Stossel isn't going to make many new friends in the profession with this book, which exposes society's know-it-alls to ridicule at every turn. It depicts his fellow journalists in places as lazy, committed to ignorance, and especially susceptible to nonsense peddled as "science." He writes:
We [journalists] like to think we're superior to the people who, centuries ago, burned "witches" for no better reason than a neighbor's belief that his crop failure or impotence was caused by that woman's action. But reporters are still prone to the same mental errors that caused these killings: seeing patterns where there are none, finding causes where there is only coincidence, ignoring our sources' political agendas, and turning scanty evidence into panic.
Stossel suggests that political bias within the profession means that liberal groups have a reliable pipeline to the top news outlets and journalists, who are prone to accepting the information they are provided uncritically. The Washington Post, among others, reports that 150,000 women die every year from the eating disorder anorexia a number that, as Stossel points out, is absurd on its face. ("Triple the number killed in cars?") Dan Rather, citing a report, suggests that one in four American children under age 12 is "in danger of starving." (The actual source material, based on a highly misleading survey, said nothing of the sort. But either way, Stossel notes, isn't our real problem obesity?) The New York Times winds up having to correct a piece that says, erroneously, that the North Pole is melting but not before the story is picked up by other major media who also interview the same "global warming expert" quoted in the Times story.

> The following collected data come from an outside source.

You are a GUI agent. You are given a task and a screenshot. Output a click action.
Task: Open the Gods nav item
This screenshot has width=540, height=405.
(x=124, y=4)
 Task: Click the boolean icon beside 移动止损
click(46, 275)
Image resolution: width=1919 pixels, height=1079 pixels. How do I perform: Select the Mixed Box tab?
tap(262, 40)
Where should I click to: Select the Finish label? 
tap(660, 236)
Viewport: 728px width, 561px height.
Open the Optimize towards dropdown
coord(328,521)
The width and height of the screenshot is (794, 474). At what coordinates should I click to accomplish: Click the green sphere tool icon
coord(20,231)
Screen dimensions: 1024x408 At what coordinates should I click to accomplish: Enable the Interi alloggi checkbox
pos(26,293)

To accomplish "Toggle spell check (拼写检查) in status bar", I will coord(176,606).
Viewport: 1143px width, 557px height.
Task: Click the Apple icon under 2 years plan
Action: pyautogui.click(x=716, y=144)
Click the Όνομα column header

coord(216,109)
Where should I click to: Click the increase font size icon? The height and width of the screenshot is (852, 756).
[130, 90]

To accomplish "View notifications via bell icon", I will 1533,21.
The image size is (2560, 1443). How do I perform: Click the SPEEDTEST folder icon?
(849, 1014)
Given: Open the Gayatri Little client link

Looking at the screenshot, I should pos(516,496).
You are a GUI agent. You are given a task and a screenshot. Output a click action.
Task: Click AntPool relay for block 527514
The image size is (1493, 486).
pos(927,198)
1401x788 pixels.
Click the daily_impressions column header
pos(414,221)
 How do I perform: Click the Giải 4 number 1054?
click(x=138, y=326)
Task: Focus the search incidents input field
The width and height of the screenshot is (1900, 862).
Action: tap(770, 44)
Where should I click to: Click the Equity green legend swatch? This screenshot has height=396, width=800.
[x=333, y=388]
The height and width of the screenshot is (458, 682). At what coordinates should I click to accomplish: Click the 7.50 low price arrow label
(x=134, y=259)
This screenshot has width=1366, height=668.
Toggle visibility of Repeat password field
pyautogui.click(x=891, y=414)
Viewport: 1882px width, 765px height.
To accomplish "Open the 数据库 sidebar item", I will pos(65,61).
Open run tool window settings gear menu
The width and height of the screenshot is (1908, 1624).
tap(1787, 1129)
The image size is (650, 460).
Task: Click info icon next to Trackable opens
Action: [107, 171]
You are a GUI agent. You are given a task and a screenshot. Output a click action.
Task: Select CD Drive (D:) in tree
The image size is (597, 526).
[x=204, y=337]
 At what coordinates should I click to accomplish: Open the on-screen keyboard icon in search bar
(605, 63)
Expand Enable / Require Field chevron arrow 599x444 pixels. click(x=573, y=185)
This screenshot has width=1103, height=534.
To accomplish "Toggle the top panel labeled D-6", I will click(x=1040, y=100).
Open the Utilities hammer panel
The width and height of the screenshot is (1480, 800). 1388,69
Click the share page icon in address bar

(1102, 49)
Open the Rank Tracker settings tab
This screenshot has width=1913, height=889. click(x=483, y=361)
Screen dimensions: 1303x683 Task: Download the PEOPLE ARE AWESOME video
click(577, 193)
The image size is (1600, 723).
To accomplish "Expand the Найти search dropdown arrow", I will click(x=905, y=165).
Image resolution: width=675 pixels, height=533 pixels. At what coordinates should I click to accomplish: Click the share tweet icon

The fourth estate is not the real focus of this book, however. Give Me a Break is a capitalist's manifesto, a paean to the power of self-interest to regulate human affairs. Stossel makes no apologies for his faith in free markets as the surest source of wealth, justice, innovation, and efficiency. He's a crusader who comes across as a populist F. A. Hayek or Milton Friedman. "Calcutta is poor because of your stupid policies," he tells a top official of the local Socialist party, which has run that Indian city for years. Elsewhere, he corners Chicago White Sox owner Jerry Reinsdorf, who's demanding that the city government pony up for a new stadium. "Let's have a debate," Stossel says. "You're a freeloader. You're taking money from poor taxpayers to make you, a rich guy, richer." That must have been cathartic. It's no surprise that one school teacher from Kansas writes Stossel, after his interview with the Calcutta official aired, to complain that he was "rude" to his subject. Stossel's response: "I was rude. This man wrecked people's lives.... Someone ought to be rude to him."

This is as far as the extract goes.